WORK TO BE COMPLETED -> Could you please write out the data shown below, exactly and in full?

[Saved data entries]
________
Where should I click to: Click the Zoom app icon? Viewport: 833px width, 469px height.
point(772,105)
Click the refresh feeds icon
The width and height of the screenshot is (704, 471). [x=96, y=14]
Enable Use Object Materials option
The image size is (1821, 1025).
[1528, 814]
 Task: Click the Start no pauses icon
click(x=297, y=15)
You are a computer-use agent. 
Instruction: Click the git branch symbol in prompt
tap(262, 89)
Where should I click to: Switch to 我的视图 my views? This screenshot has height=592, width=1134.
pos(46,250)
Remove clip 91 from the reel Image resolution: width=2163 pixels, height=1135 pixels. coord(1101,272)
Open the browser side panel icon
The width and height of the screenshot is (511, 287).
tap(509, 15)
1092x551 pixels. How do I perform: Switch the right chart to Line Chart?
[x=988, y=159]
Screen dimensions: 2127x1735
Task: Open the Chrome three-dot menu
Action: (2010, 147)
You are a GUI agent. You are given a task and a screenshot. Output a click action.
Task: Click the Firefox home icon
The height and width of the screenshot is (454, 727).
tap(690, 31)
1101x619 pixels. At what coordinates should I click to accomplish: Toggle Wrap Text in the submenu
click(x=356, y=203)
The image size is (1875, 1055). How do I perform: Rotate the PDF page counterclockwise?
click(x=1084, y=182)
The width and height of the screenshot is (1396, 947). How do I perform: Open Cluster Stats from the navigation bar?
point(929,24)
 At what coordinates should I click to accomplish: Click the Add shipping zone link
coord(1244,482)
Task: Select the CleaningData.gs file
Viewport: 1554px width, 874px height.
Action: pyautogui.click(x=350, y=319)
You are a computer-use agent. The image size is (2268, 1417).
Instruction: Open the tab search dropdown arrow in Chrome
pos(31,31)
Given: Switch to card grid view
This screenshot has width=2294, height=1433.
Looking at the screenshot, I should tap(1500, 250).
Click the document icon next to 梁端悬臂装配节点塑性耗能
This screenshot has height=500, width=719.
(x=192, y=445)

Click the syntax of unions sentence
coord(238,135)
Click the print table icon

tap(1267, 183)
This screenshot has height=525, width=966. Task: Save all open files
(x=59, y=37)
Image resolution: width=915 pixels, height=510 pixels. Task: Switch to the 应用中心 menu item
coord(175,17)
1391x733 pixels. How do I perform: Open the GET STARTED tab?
________
THE ANSWER ->
Where should I click to: Click the Zoom app icon? Viewport: 833px width, 469px height.
point(772,105)
Click the refresh feeds icon
The width and height of the screenshot is (704, 471). [x=96, y=14]
Enable Use Object Materials option
The image size is (1821, 1025).
[1528, 814]
 Task: Click the Start no pauses icon
click(x=297, y=15)
You are a computer-use agent. 
Instruction: Click the git branch symbol in prompt
tap(262, 89)
Where should I click to: Switch to 我的视图 my views? This screenshot has height=592, width=1134.
pos(46,250)
Remove clip 91 from the reel Image resolution: width=2163 pixels, height=1135 pixels. coord(1101,272)
Open the browser side panel icon
The width and height of the screenshot is (511, 287).
tap(509, 15)
1092x551 pixels. How do I perform: Switch the right chart to Line Chart?
[x=988, y=159]
Screen dimensions: 2127x1735
Task: Open the Chrome three-dot menu
Action: (2010, 147)
You are a GUI agent. You are given a task and a screenshot. Output a click action.
Task: Click the Firefox home icon
The height and width of the screenshot is (454, 727).
tap(690, 31)
1101x619 pixels. At what coordinates should I click to accomplish: Toggle Wrap Text in the submenu
click(x=356, y=203)
The image size is (1875, 1055). How do I perform: Rotate the PDF page counterclockwise?
click(x=1084, y=182)
The width and height of the screenshot is (1396, 947). How do I perform: Open Cluster Stats from the navigation bar?
point(929,24)
 At what coordinates should I click to accomplish: Click the Add shipping zone link
coord(1244,482)
Task: Select the CleaningData.gs file
Viewport: 1554px width, 874px height.
Action: pyautogui.click(x=350, y=319)
You are a computer-use agent. The image size is (2268, 1417).
Instruction: Open the tab search dropdown arrow in Chrome
pos(31,31)
Given: Switch to card grid view
This screenshot has width=2294, height=1433.
Looking at the screenshot, I should tap(1500, 250).
Click the document icon next to 梁端悬臂装配节点塑性耗能
This screenshot has height=500, width=719.
(x=192, y=445)

Click the syntax of unions sentence
coord(238,135)
Click the print table icon

tap(1267, 183)
This screenshot has height=525, width=966. Task: Save all open files
(x=59, y=37)
Image resolution: width=915 pixels, height=510 pixels. Task: Switch to the 应用中心 menu item
coord(175,17)
1391x733 pixels. How do I perform: Open the GET STARTED tab?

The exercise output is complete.